■ **提示本文**
※
衆生無辺誓い度す
煩悩無尽誓い断つ
法門無量誓い学ぶ
仏道無上誓い成す

生如法师のウェブサイトロゴ

阿含経十二因縁釈

作者: 釋生如 分類: 二乗解脱 更新時間: 2025-02-27 閲覧回数: 1824

第二章 雑阿含経第十三巻

第一節 法住を先に知り涅槃を後に知る

(三四七)法住を先に知り涅槃を後に知る意義

原文:時に彼の須深は黙然として請いを受け、王舎城迦蘭陀竹園に詣でた。時に多くの比丘が房舎の外に出て、露地で経行していた。その時、須深は多くの比丘のもとに赴き、このように言った。「諸尊者よ、私は今、正法の中で出家し具足戒を受け、梵行を修めることができますか」

時に多くの比丘は彼の須深を世尊の所に連れて行き、稽首礼足して退き一辺に立ち、仏に白して言った。「世尊よ、今この外道の須深が正法の中で出家し具足戒を受け、梵行を修めようと願っています」。その時、世尊は外道の須深の心の念じる所を知り、諸比丘に告げられた。「汝らは彼の外道須深を度し、出家させよ」。時に諸比丘は須深を度すことを承諾した。

釈:外道の須深は黙って外道たちの依頼を受け、王舎城迦蘭陀園で出家を志した。その時、多くの比丘が僧房の外の空地で経行していた。須深は比丘たちの傍らに進み出て言った。「尊者方よ、私は今正法において出家し具足戒を受け、梵行を修めることができますか」。そこで比丘たちは須深を世尊の住まいへ導き、額を地につけて礼拝し、傍らに退いて仏に申し上げた。「世尊よ、ここに須深という外道がおります。正法において出家し具足戒を受け、梵行を修めたいと願っています」。この時、世尊は外道須深の心中を察知され、比丘たちに告げられた。「汝らはこの外道須深を度し、出家させるがよい」。そこで比丘たちは須深を出家させることを承諾した。
※
■ **データ抜粋**
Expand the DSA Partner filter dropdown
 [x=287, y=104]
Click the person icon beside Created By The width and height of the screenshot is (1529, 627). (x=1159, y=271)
※
■ **課題の構成**
1 – 本文の「第一節 法住を先に知り涅槃を後に知る」から下って「の中で出家し具足戒を受け、梵行を修めることができますか」」までを、一字も変えずに書き写してください。
2 – 本文の原文では、須深が詣でた場所はどことされていますか。
3 – 須深の出家を記した本文を、最後の文に続けて書き進めてください。
ここに挙げた資料は、本文とは別の出典から取ったものです。

■ **課題ごとの解答**
1 –
第一節 法住を先に知り涅槃を後に知る

(三四七)法住を先に知り涅槃を後に知る意義

原文:時に彼の須深は黙然として請いを受け、王舎城迦蘭陀竹園に詣でた。時に多くの比丘が房舎の外に出て、露地で経行していた。その時、須深は多くの比丘のもとに赴き、このように言った。「諸尊者よ、私は今、正法の中で出家し具足戒を受け、梵行を修めることができますか」

2 – 王舎城迦蘭陀竹園です。

3 –
原文:出家して既に半月を経た時、一人の比丘が須深に語って言った。「須深よ、知るがよい。我等は生老病死の縁が尽き、梵行は既に立ち、為すべきことは為し終え、自ら後の生を受けないと知った」。時に彼の須深は比丘に言った。「尊者よ、どうすれば欲を離れ、悪しき不善の法を捨て、覚と観を有し、離生の喜楽を得て初禅を具足し、諸漏を起こさず、心善く解脱できるのでしょうか」。比丘は答えて言った。「そうではない、須深よ」。

釈:須深が出家して半月後、一人の比丘が須深に告げた。「須深よ、知るがよい。我々比丘は生老病死の連鎖が尽き、清浄な梵行を確立し、為すべきことを成し遂げ、後の生を受けることがないと自覚している」。須深は比丘たちに尋ねた。「尊者よ、どのように修行すれば貪欲や不善の法を離れ、覚と観を保ちつつ欲界を離れ、喜びと楽しみを生じ、初禅を具足し、一切の煩悩を起こさず、心が善く解脱できるのでしょうか」。比丘たちは答えた。「そのような方法ではない、須深よ」。

外道たちは誤って四禅八定を具足して初めて解脱できると考えていたが、仏法ではそうではない。仏法における解脱は禅定と智慧の両方を具えたもので、初禅以上の禅定に加え、無我の理を証得する智慧、四聖諦を貫く見地が必要である。我見を断つ智慧がなければ、四禅八定を具えていても依然として生死を解脱できない凡夫である。外道はこの理を理解していなかったため、須深は単に初禅を得れば足りると考えたので、比丘たちはその問いを否定した。

原文:更に問うて言った。「どうすれば覚と観を離れ、内に清浄なる一心を得、無覚無観の定から喜楽を生じ、第二禅を具足し、諸漏を起こさず、心善く解脱できるのでしょうか」。比丘は答えて言った。「そうではない、須深よ」。更に問うて言った。「尊者よ、どうすれば喜びを離れ捨心を保ち、正念正智に住し、身心に楽を受け、聖者の説く捨を具足した第三禅を得て、諸漏を起こさず、心善く解脱できるのでしょうか」。答えて言った。「そうではない、須深よ」。

釈:須深は再び尋ねた。「では、覚と観を離れ、心を清浄に保ちつつ一心を得、無覚無観の状態から喜びと楽しみを生じ、第二禅を具足し、一切の煩悩を起こさずに解脱するにはどうすればよいのでしょうか」。比丘は答えた。「そのような方法ではない」。須深はさらに問うた。「尊者よ、喜びを捨て、捨心を保ち、正念正智に住み、身心に楽を受け、第三禅を具足するにはどうすればよいのでしょうか」。比丘は再び否定した。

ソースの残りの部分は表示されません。